**GIVEN REQUEST**
Copy each of the rows below word for word, leaving the pictures out of your answer.

-- SUPPLIED DATA start --

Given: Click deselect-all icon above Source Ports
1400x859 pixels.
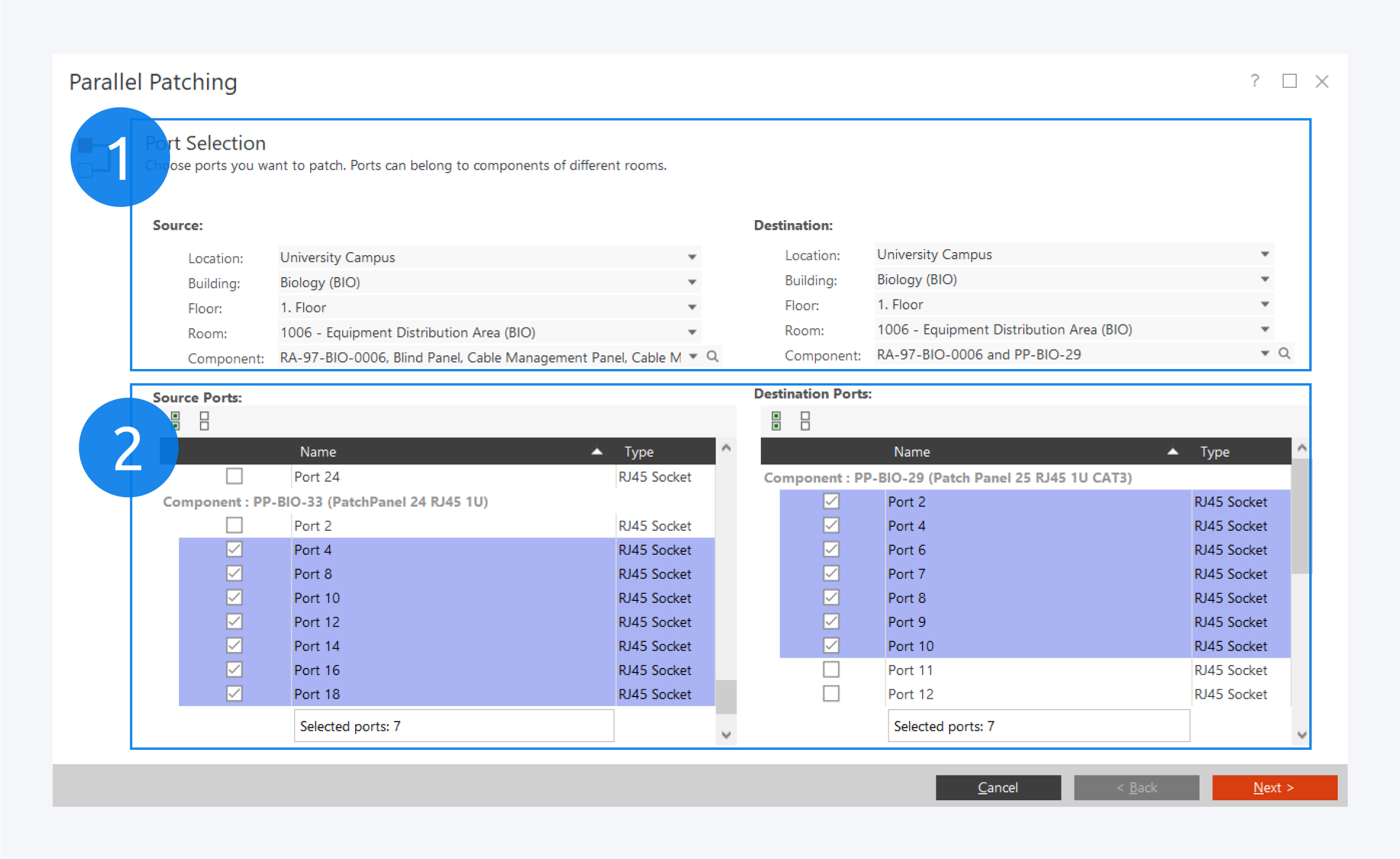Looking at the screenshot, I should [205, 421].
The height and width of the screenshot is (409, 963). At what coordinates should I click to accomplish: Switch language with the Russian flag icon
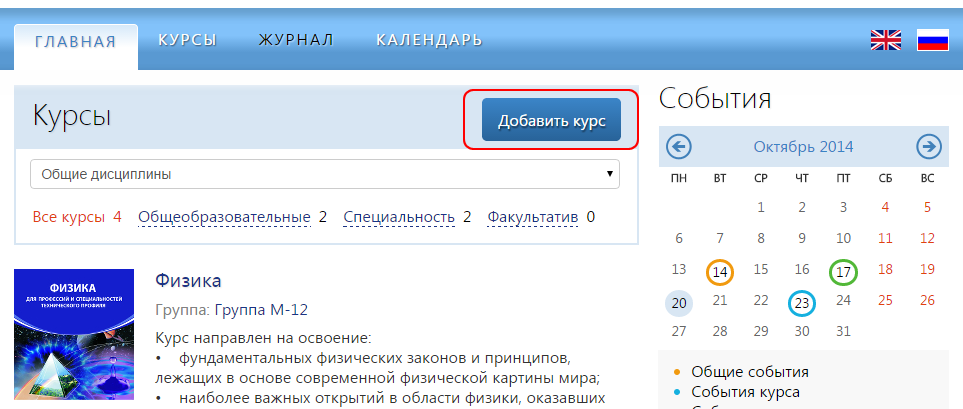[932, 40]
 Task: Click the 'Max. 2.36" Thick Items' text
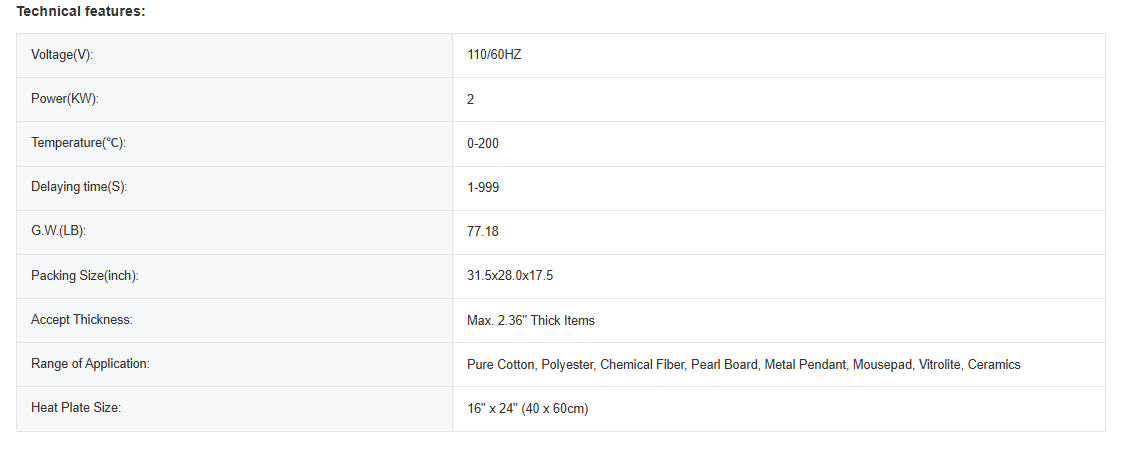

-- SUPPLIED DATA end --

**TASK SOLUTION**
Given: Click deselect-all icon above Source Ports
1400x859 pixels.
Looking at the screenshot, I should [205, 421].
The height and width of the screenshot is (409, 963). At what coordinates should I click to accomplish: Switch language with the Russian flag icon
[932, 40]
 Task: Click the 'Max. 2.36" Thick Items' text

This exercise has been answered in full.